# craigslist rat needs help



## heymoon (Jan 16, 2012)

Found this add on craigslist, 
"I'm trying to find an albino rat a good home. He was supposed to be a feeder rat but the other rats were beating him up a lot. He looks like he has some skin issues, he's missing some fur on his back and part of his ear is missing. I just don't want him to go through being eaten by a snake after everything he's been through. He has a very good temperament. I don't have a cage or anything to give, just some shredded paper for bedding if you want."

I can't take him due to lack of space, hope someone can. I would help out in any way possible. Located in Eden , western NY
https://buffalo.craigslist.org/pet/4745572993.html


----------



## Hey-Fay (Jul 8, 2013)

Is there any way you could take him in temporarily then surrender him to a humane shelter or rehome him?


----------



## MinorRobot (Aug 13, 2014)

→ TASK INSTRUCTIONS: Continue the forum thread above about the albino rat listed on craigslist, beginning with the post under its final heading.

→ DATA:
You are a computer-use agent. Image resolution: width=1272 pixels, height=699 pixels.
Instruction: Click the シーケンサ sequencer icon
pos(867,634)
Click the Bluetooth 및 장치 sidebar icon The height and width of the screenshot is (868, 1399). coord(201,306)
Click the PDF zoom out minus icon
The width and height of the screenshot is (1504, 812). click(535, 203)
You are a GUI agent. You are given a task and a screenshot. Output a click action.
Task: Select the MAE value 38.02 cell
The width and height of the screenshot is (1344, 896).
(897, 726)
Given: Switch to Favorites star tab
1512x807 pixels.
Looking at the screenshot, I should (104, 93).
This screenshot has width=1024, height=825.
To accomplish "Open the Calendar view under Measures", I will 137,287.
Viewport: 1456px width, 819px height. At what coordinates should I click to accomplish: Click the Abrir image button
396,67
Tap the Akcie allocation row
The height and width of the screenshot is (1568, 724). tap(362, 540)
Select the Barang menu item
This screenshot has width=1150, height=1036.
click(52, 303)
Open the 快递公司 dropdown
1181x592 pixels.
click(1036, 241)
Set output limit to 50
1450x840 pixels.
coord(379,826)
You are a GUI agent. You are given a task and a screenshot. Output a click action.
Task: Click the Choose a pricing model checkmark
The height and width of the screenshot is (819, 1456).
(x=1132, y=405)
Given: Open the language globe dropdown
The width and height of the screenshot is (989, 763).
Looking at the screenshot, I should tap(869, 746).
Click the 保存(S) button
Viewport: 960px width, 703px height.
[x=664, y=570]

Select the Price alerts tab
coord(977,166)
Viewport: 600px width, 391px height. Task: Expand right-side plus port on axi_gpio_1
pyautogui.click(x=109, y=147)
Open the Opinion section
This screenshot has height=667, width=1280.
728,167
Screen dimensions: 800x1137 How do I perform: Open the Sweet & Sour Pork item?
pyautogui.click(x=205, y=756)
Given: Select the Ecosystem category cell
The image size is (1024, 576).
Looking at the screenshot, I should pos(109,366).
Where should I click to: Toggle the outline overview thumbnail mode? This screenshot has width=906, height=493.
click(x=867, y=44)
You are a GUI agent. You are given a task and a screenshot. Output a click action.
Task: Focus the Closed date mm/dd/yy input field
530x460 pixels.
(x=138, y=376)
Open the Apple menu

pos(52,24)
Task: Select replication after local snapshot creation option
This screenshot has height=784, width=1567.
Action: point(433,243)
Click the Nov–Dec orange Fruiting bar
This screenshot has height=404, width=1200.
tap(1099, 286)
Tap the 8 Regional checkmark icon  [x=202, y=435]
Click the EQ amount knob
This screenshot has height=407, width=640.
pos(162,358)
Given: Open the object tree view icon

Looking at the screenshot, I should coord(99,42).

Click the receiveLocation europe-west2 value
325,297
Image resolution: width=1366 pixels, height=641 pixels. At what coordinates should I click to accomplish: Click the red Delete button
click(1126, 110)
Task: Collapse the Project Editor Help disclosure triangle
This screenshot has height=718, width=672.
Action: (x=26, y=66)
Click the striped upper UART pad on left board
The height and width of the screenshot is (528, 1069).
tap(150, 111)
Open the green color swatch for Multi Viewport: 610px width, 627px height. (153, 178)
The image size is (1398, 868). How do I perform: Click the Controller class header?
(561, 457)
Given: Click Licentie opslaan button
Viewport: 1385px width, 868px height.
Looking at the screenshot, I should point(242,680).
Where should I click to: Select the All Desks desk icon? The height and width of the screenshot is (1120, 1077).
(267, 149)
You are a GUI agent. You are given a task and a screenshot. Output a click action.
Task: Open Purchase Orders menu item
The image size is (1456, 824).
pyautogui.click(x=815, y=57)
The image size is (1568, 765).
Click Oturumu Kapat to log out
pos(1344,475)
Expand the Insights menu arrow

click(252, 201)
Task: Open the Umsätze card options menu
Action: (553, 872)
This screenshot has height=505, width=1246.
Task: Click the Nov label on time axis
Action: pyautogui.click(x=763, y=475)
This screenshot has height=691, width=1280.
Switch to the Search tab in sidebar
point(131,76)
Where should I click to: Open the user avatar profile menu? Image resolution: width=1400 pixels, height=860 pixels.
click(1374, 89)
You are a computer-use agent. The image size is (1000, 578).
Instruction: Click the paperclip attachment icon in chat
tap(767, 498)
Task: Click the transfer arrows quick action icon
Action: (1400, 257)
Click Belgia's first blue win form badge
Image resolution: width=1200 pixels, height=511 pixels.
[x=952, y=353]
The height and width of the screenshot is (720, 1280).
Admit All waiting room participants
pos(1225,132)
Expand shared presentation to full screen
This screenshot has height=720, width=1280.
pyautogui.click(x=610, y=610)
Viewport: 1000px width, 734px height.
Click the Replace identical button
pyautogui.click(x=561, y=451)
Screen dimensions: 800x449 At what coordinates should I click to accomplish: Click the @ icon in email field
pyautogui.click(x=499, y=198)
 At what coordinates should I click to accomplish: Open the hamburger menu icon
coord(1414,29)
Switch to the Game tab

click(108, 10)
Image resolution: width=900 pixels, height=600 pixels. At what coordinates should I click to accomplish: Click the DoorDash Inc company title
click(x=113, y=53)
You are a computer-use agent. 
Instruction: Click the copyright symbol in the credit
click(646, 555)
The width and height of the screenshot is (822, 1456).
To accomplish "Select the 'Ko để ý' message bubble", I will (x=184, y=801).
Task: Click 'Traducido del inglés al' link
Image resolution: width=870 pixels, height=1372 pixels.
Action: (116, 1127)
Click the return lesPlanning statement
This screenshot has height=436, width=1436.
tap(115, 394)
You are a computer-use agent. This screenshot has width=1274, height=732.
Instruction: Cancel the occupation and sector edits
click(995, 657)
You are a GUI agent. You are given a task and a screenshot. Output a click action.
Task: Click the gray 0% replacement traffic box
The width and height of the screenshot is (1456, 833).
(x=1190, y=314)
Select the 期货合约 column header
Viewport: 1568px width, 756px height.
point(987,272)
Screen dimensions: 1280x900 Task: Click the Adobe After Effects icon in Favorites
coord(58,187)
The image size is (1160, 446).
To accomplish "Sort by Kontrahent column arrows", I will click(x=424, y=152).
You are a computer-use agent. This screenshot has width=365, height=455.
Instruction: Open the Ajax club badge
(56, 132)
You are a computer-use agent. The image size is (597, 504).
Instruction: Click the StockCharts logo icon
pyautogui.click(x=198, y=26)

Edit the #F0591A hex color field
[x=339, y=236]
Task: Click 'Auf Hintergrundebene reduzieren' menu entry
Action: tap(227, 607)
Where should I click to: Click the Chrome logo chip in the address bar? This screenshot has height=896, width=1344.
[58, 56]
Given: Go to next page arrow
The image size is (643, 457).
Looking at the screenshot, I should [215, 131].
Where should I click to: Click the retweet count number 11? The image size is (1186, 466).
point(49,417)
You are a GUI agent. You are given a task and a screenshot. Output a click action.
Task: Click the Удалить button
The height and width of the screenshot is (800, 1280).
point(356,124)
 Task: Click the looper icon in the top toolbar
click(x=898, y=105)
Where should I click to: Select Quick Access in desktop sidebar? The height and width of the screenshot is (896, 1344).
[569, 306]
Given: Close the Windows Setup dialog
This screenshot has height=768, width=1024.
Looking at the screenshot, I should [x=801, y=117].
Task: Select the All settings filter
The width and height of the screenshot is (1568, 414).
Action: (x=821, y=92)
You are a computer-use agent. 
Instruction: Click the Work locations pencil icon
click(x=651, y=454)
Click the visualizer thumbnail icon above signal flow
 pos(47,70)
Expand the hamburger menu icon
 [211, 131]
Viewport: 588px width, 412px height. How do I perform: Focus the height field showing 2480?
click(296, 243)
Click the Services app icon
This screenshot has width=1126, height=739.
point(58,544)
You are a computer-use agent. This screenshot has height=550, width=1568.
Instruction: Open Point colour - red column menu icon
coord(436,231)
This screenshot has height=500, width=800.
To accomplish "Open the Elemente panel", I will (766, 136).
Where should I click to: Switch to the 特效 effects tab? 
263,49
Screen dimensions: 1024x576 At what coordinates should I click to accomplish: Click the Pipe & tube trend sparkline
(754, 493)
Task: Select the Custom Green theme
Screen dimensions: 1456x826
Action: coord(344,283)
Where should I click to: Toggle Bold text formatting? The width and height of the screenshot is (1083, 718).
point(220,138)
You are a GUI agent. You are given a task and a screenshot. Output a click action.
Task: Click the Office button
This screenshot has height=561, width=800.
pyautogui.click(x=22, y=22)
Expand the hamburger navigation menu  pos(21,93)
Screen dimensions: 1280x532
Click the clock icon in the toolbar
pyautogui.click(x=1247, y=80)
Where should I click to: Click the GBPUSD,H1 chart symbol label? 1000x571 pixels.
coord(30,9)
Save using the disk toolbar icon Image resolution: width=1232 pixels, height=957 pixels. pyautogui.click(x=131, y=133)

→ THE RESPONSE:
A quick google search turned up this animal rescue: http://heartforanimals.org/contactus.php3 which is in Hamburg and according to google on 10 minutes from Eden. They say they don't take rehomes, only animals that have no safe place (strays or shelter overflow). Not sure if this rat qualifies, but it might be worth getting in touch with them?

Here's two other rescues, both in Buffalo (which Google suggested was close, so hopefully that's right)
Small Pets Big Hearts:
https://www.facebook.com/pages/Small-Pets-Big-Hearts-Inc/100511080018197
http://www.smallpets-bighearts.org/

and Silly Little Rodent Rescue:
https://www.facebook.com/SillyLittleRodentsRescueWNY/info


Hope this helps!


----------



## heymoon (Jan 16, 2012)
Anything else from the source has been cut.